### Auszug
###

# Internet für bestimmten Rechner/User im Netzwerk sperren



## berndf78 (9. November 2007)

Hallo zusammen!

Ich habe bereits mehrere Stunden mit der Suche verbracht, jedoch noch immer keine Lösung gefunden.

Folgendes:

Ich habe ein Netzwerk (WLAN), bestehend aus:

1. Hauptrechner (Vista Ultimate) mit Internetverbindung
2. Laptop (Vista Home Premium) greift über Hauptrechner auf Internet zu, und kann auch auf freigegebene Daten zugreifen.
3. Desktop beim Nachbarn (XP Pro) soll nur auf freigegebene Daten zugreifen können, nicht jedoch versehentlich aufs Internet!

Ich verbinde mich selbst (Hauptrechner) mit einem UMTS / 3.6 Mbit USB-Modem ins Internet. Also kein Router oder dergleichen.

Das Problem besteht darin, das mein Nachbar aufs I-Netz zugreifen kann. Musste es ja freigeben, da sonst Laptop nicht zugreifen kann.

###

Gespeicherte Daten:
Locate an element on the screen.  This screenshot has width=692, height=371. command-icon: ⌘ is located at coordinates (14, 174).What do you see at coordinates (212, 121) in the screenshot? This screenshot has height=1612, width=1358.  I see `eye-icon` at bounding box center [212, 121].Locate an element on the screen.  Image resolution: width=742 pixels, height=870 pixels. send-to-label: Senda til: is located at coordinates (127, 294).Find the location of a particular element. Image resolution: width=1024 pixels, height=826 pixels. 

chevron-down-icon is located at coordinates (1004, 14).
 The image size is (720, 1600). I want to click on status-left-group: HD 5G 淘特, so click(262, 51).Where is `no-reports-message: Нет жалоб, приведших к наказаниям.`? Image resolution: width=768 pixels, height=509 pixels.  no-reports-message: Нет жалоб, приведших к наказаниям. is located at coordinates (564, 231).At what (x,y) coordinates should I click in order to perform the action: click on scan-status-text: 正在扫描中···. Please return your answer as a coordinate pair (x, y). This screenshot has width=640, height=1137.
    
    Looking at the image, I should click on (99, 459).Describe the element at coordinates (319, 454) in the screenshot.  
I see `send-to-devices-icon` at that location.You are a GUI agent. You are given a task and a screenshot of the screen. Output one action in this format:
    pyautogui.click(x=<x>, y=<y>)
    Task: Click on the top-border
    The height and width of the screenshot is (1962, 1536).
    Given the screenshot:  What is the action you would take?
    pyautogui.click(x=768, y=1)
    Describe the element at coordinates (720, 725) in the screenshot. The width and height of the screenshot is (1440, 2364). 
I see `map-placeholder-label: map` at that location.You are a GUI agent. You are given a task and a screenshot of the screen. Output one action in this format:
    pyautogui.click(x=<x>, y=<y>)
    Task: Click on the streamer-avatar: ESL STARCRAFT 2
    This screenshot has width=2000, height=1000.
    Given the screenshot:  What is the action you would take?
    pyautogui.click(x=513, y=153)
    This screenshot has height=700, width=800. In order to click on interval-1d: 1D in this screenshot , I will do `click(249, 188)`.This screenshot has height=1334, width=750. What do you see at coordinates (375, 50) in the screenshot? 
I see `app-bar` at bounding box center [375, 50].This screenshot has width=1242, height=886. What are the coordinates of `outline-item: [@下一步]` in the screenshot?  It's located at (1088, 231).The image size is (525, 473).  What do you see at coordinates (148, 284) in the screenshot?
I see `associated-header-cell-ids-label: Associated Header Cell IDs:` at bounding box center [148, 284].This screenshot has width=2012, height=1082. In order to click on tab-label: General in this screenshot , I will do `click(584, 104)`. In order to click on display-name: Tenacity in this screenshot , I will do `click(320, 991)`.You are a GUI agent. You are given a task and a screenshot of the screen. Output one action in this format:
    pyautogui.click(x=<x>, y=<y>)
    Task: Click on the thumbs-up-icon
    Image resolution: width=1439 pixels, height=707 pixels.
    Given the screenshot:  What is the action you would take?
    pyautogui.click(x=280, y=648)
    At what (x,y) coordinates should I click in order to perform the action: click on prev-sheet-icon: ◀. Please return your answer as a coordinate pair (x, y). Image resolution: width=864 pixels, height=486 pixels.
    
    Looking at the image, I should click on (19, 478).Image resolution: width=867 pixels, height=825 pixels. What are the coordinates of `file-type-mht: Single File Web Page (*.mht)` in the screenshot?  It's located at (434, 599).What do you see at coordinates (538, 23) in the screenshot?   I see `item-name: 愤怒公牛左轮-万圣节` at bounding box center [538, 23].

###

### Aufgabe
Zitieren Sie aus dem Forenbeitrag zur Internetsperre im Netzwerk wortgetreu den Abschnitt von „Ich habe bereits“ bis „nicht zugreifen kann.“.

### Gelöste Aufgabe
Ich habe bereits mehrere Stunden mit der Suche verbracht, jedoch noch immer keine Lösung gefunden.

Folgendes:

Ich habe ein Netzwerk (WLAN), bestehend aus:

1. Hauptrechner (Vista Ultimate) mit Internetverbindung
2. Laptop (Vista Home Premium) greift über Hauptrechner auf Internet zu, und kann auch auf freigegebene Daten zugreifen.
3. Desktop beim Nachbarn (XP Pro) soll nur auf freigegebene Daten zugreifen können, nicht jedoch versehentlich aufs Internet!

Ich verbinde mich selbst (Hauptrechner) mit einem UMTS / 3.6 Mbit USB-Modem ins Internet. Also kein Router oder dergleichen.

Das Problem besteht darin, das mein Nachbar aufs I-Netz zugreifen kann. Musste es ja freigeben, da sonst Laptop nicht zugreifen kann.